Systemic Lupus Erythematosus Presenting as Anorexia Nervosa in a Middle-Aged Woman: A Rare Case Report and Literature Review

Abstract

Background

Systemic lupus erythematosus (SLE) is a complex autoimmune disease with multisystemic involvement and unclear etiology. Although SLE could be linked to multiple neuropsychiatric manifestations, the co-occurrence of anorexia nervosa was only described through a few case reports that mainly affected children and adolescents.

Case Presentation

a 40-year-old Filipina woman presented to hospital with a 3-day history of agitation, anorexia and auditory hallucinations. She also had restrictive dietary habits with substantial weight loss and excessive fear of weight gain for the past several months.
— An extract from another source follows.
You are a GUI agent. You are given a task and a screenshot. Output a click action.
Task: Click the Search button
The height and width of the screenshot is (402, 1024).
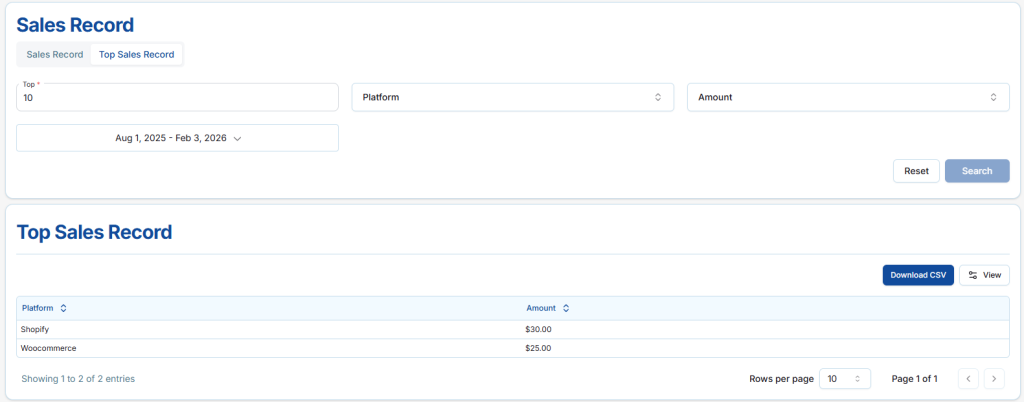(x=976, y=171)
Her medical history was also noticeable for a 3-month history of erythematous non-itchy skin rash. On examination, the patient was pale and underweight. She had angular stomatitis, bilateral exophthalmos, and diffuse goiter. Skin examination revealed diffuse scaly and erythematous rash over the neck and upper torso with post-inflammatory skin discoloration. Laboratory investigations showed pancytopenia, high serum creatinine, and +1 proteinuria. Further workup confirmed thyrotoxicosis due to Graves disease as well as having multiple positive autoantibodies including antinuclear antibody (ANA) which were suggestive for SLE. A subsequent kidney biopsy demonstrated class IV diffuse lupus nephritis. The patient was treated successfully with intravenous pulse steroid therapy, rituximab, and antithyroid medications with no residual symptoms or laboratory abnormalities.

Conclusions

The concurrence of anorexia nervosa with SLE and the complete resolution of anorexia nervosa symptoms with immunosuppressive therapy suggest common autoinflammatory pathogenesis for both conditions. Further research is needed to elucidate any potential association between SLE and anorexia nervosa.